2000 OMNIBUS SECURITIES PLAN
THIS INCENTIVE STOCK OPTION AGREEMENT (this "Agreement") is made and
entered into by and between INTERNET VENTURE GROUP, INC., a Florida corporation
(the "Company"), and ________________ (the "Optionee"), effective as of
__________, 20__ (the "Date of Grant").
1. GRANT OF OPTION. The Company hereby grants to the Optionee and the
Optionee hereby accepts, subject to the terms and conditions of this Agreement
and the Plan (as defined below), an Incentive Stock Option (the "Option") to
purchase up to ________ shares of Company's Common Stock, par value $0.0001 per
share (the "Common Stock"), at the Exercise Price per share set forth in SECTION
4 below.
2. GOVERNING PLAN. This Option is granted pursuant to the Company's
2000 Omnibus Securities Plan (the "Plan"), a copy of which is attached as ANNEX
1 and incorporated herein for all purposes. Capitalized terms used but not
otherwise defined herein have the meanings as set forth in the Plan. The
Optionee agrees to be bound by the terms and conditions of the Plan, which terms
and conditions of the Plan control in case of any conflict with this Agreement,
except as otherwise specifically provided for in the Plan.

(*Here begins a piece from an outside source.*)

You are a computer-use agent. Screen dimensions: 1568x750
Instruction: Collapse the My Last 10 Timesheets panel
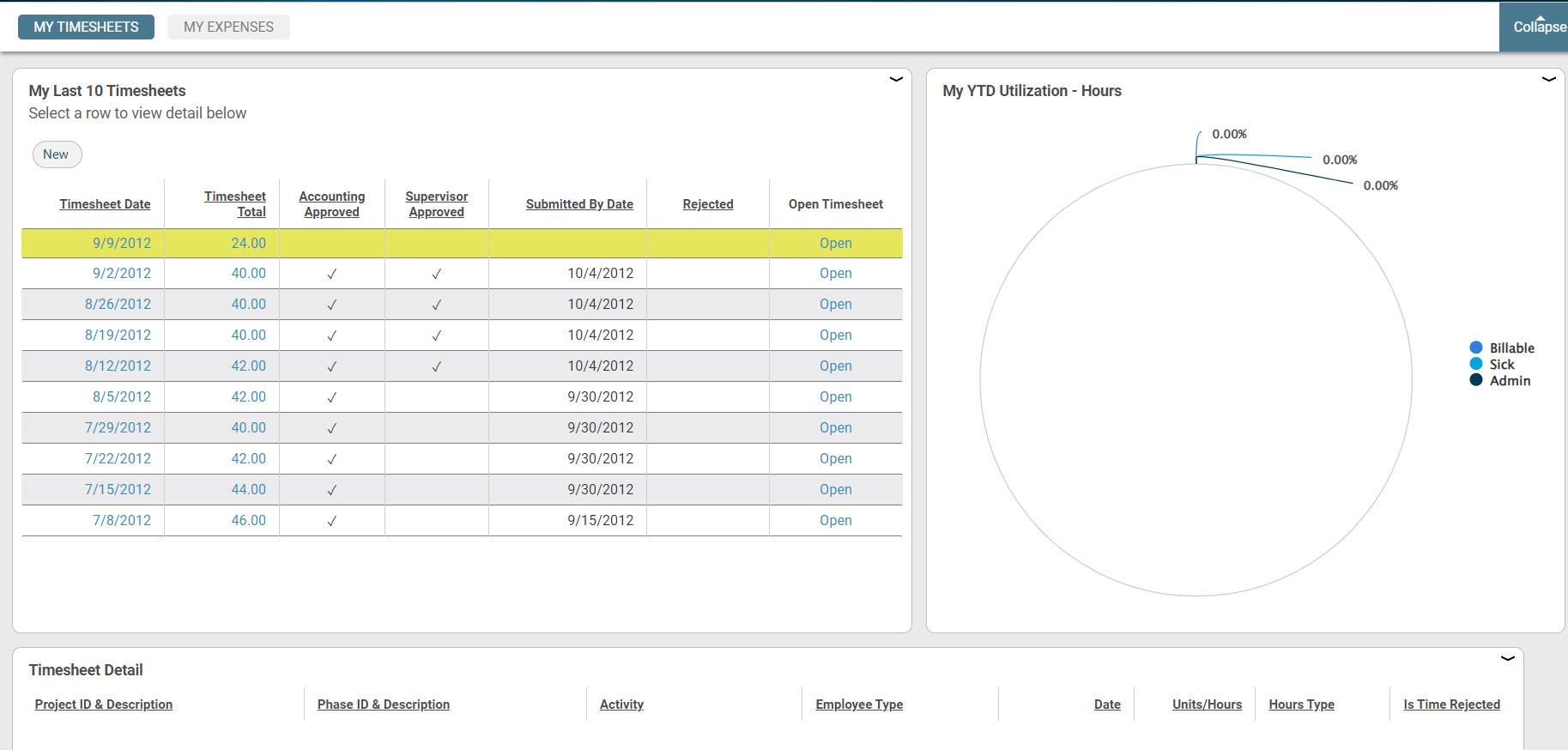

3. EXPIRATION OF THE OPTION. The Option (to the extent not earlier
exercised or terminated in accordance with the Plan) will expire at the end of
business on __________, 20__ , which date is not in excess of ten years from the
Date of Grant of the Option. The Option may terminate sooner under certain
circumstances, including, without limitation, termination of the Optionee's
employment or engagement with the Company and/or any Affiliated Entity, upon
certain Changes of Control (as defined in the Plan) as provided in Section 12.2
of the Plan or as set forth in SECTION 5 of this Agreement. The Option may not
be exercised after its expiration or termination.
4. EXERCISE PRICE. The "Exercise Price" of the Option is ____________
($____) per share of Common Stock. The Exercise Price is subject to adjustment
or amendment as set forth in the Plan, including, without limitation, SECTION
3.4, SECTION 4.5(b) and SECTION 6.2 of the Plan.
5. VESTING. (a) On each Measurement Date set forth in Column 1 below,
the Option shall vest and become exercisable for the corresponding number of
shares of Common Stock set forth in Column 2 below if the Optionee's employment
or engagement with the Company and/or any Affiliated Entity has not terminated.
Column 3 sets forth the cumulative total of the "Vested Portion" of the Option
as of any particular date for all shares for which the Option has become
exercisable as of that date.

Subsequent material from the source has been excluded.